When Russell's multi-year sentence sentence is up, it's basically already too late for his brother whose debts to a small-time tough played by Willem Dafoe have entangled him in the local underground fighting scene. There's a deep nihilism to Rodney's actions. He's apparently supposed to take a dive in most of his fights, but never does, overcome by the adrenaline or, maybe, just plain pissed off at the world. Naturally, it only leads to deeper debts.
Despite his complete unreliability in the ring, he and Dafoe's character, John Petty, head to New Jersey, where the former is supposed to take a dive in a much more lucrative fight put on by Harlan DeGroat. DeGroat, who is played by Woody Harrelson, is a menacing presence -- a tweaked-out sociopath with bad teeth and a raspy laugh. The idea is that Rodney's dive will clear his debts to Petty and Petty's debts to DeGroat. With the sense of despair that looms over the entire film, there's little doubt that things will end poorly for the pair, and indeed they do. DeGroat executes both on their way back to Pennsylvania even though Rodney did end up taking the dive.
It is Harrelson that injects life in to the film. You see DeGroat, a sleazy villain if ever there was one, in the film's opening scene as he delivers a vicious beating to a man at a drive-in movie theater, then hardly at all for the rest of the first half. He is a promise to the audience in that sense. Stick with us through the slow-developing Baze brothers backstory and DeGroat will be waiting on the other side. When he does finally reappear, the to-that-point plodding story is kicked in to high gear, the scenes with him, Affleck and Dafoe crackling and Bale's subsequent pursuit of him ratcheting up the tension.
Bale's character is not righteous, but rather desperate and hopeless. The police -- in the form of Forest Whitaker -- are too slow to apprehend DeGroat, but Russell's criminal record doesn't exactly make it easy to take matters in to his own hands, to say nothing of the danger that awaits him in the hills -- yes, the hills -- of New Jersey.

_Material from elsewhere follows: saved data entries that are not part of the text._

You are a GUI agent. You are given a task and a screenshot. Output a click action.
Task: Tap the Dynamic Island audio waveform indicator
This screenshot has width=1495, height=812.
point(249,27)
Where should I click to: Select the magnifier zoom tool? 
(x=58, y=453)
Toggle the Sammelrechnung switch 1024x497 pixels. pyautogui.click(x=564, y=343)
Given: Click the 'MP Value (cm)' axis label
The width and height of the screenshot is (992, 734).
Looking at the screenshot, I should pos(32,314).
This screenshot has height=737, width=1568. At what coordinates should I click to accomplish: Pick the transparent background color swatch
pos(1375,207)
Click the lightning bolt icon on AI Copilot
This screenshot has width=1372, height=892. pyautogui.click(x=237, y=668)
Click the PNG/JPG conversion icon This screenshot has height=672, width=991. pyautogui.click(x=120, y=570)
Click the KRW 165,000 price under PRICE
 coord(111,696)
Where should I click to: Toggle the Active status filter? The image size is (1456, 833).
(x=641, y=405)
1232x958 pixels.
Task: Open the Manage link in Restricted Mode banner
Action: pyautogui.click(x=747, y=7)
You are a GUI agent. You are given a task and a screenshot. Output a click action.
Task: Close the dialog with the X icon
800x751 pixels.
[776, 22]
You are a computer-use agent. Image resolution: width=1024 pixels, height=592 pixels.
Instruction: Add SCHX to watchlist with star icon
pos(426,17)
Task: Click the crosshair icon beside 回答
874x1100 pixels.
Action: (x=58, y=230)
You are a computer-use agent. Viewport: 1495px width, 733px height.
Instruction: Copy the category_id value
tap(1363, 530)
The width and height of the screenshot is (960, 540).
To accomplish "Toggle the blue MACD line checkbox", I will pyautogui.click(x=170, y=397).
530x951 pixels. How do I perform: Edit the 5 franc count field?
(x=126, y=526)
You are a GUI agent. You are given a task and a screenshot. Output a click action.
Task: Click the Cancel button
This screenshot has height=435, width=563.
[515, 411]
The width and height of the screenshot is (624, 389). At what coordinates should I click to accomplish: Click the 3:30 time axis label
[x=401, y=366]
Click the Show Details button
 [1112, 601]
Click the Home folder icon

There are no good options for Russell when his brother disappears, the underlying message from director Scott Cooper being that, for this particular slice of America, a lack of options is an all too common phenomenon. It's a bit heavy-handed to get this across by making Rodney a veteran of the War on Terror and Russell a parolee of the state penitentiary, but again that doesn't make his point invalid.
There are some nice subtle touches too. Geography is everything here. The Baze brothers' Pennsylvania town is severely depressed, a perfect portrait of Rust Belt decay. When Bale scrapes paint from his father's house early on in the film, you feel like the entire town might as well be one old, chipping paint job.
I'm not sure if having DeGroat hail from New Jersey's Ramapo Mountains was an intentional choice, but if it was, it was a powerful touch. Harrelson's snarling visage conjures up West Virginia or Kentucky far more than it does the most densely populated state in the union. But the Ramapo Mountains are a very real place -- a stone's throw from New York City, relatively speaking. It's a setting that screams at urban viewers like myself: this America is quite real, and it is much closer to your house than you think.
A quicker start and a few more subtle but powerful touches would have further elevated Out of the Furnace. Even so, if you can stomach something that's relentlessly foreboding, this film has plenty to offer.